Down(town) and out


Lagging behind in the boom that has construction cranes once again dotting the skyline, the Parramore neighborhood remains downtown Orlando's Achilles heel. The celebration that greeted the opening this week of three new homes there underscores the ongoing anxiety about how to include the low-income area in the renaissance without running off its residents.

That focus, however, assumes downtown's middle-income residents are perfectly able to fend for themselves. But frankly, they're starting to get a little worried.

Case in point: The Plaza apartments.

Cradled by Lake Eola Park, whose fountain dominates the postcard view from the windows of Lee's Lakeside restaurant on the building's first floor, the Plaza's nine floors hold 121 apartments with monthly rents that start between $550 and $600. But with its recent sale, The Plaza is at the vanguard of the current rush to build more than 1,000 new housing units in five major downtown projects. Its 1950s-era tower soon will undergo a top-to-bottom renovation; Post Properties of Atlanta also plans a parking garage plus 123 new units that will fill a four-story addition and another four-story building across the street.

Already a new name has been unveiled: Parkside by Post. And although many residents are in the dark, new rents also have been fixed. According to Anthony Everett, vice president of Post apartment development, rents for existing units will start at $750 for a small one-bedroom and climb to $3,000 for the penthouse. Those whose cheaper rents now include water, sewer, heating, air conditioning and a cable-TV subsidy will be made to shoulder those costs on their own. (Post Properties received a $3 million city subsidy to build downtown, perhaps helping to keep those rates for now from climbing higher.)

Those increases are pushing several tenants toward the door.

"I really have been waiting to see downtown housing take off, because more people are working downtown," says Amy Perkins, a two-year Plaza resident who could walk to work at the Orlando Public Library. "It seems such a viable area to live and work and socialize in. But everything I see going in is luxury and muscling out people like me who make a middle income."

Perkins pays $585 for a studio apartment. She doesn't know how much the rent will go up, but she's not waiting to find out; next month she'll start splitting expenses with a friend and rent a whole house in Colonialtown. "I just can't imagine paying more for the box I live in right now," she says. "Not that I don't love living here. I really had no intention of leaving before this."

Another resident, who asked that her name not be used, previously owned a two-story home with pool and Jacuzzi in the Wekiva area. She gave up her $800 mortgage and moved to the Plaza last March, where she pays $715 for a one-bedroom unit. The house, she says, "got to be too much for me. It seemed like I was just working and working to pay for the home. That was why I sold it."

She has two jobs and walks to work. "I really want to stay in the downtown area, but I don't want to pay for a one-bedroom what I would be paying for a mortgage," she says. "It seems like my rent's going up to more than what my mortgage was. And I just find that hard to understand, especially when salary scales aren't going up."

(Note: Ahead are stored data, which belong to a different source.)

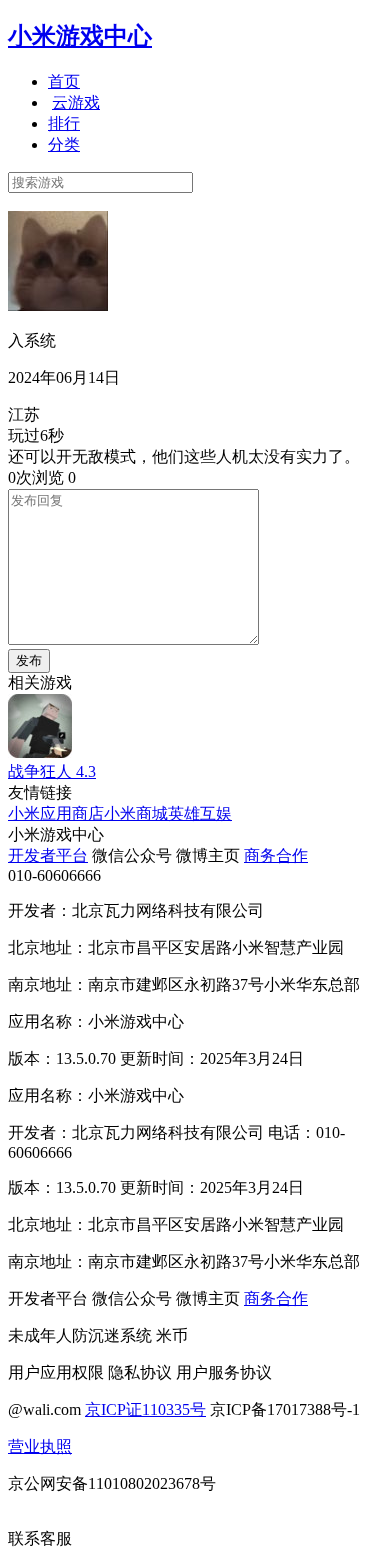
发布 (29, 660)
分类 (64, 144)
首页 (64, 81)
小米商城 (136, 813)
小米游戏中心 (80, 36)
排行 (64, 123)
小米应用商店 (56, 813)
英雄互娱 (200, 813)
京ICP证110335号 (145, 1409)
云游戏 (76, 102)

Jim Dolan has no salary. His fourth-floor Plaza apartment has magnificent sunset views, "but I'm retired and living on a fixed income, and so my staying and living here is dependent on how much they're going to raise the rent." Like others, the 73-year-old former business law instructor at Valencia Community College fears the worst; he can weather a $100 jump in his $725 rent, he says, but much more would be hard to handle.

"We're working with residents on an individual basis, but once a unit is renovated a rate increase will occur," says Everett. "We certainly would like to keep them as residents. We're trying to make this transition as painless as possible."

He adds: "We've had lots who want to stay."

Further rattling residents are the requirements of the renovation: Those who decide to stay must pack up and move within the building while their current apartments are redone, only to pay more upon their return, with utility cost increases that remain unknown. But it'll still be cheaper than moving to the newly built apartments when those buildings go up; those rents will start at $775.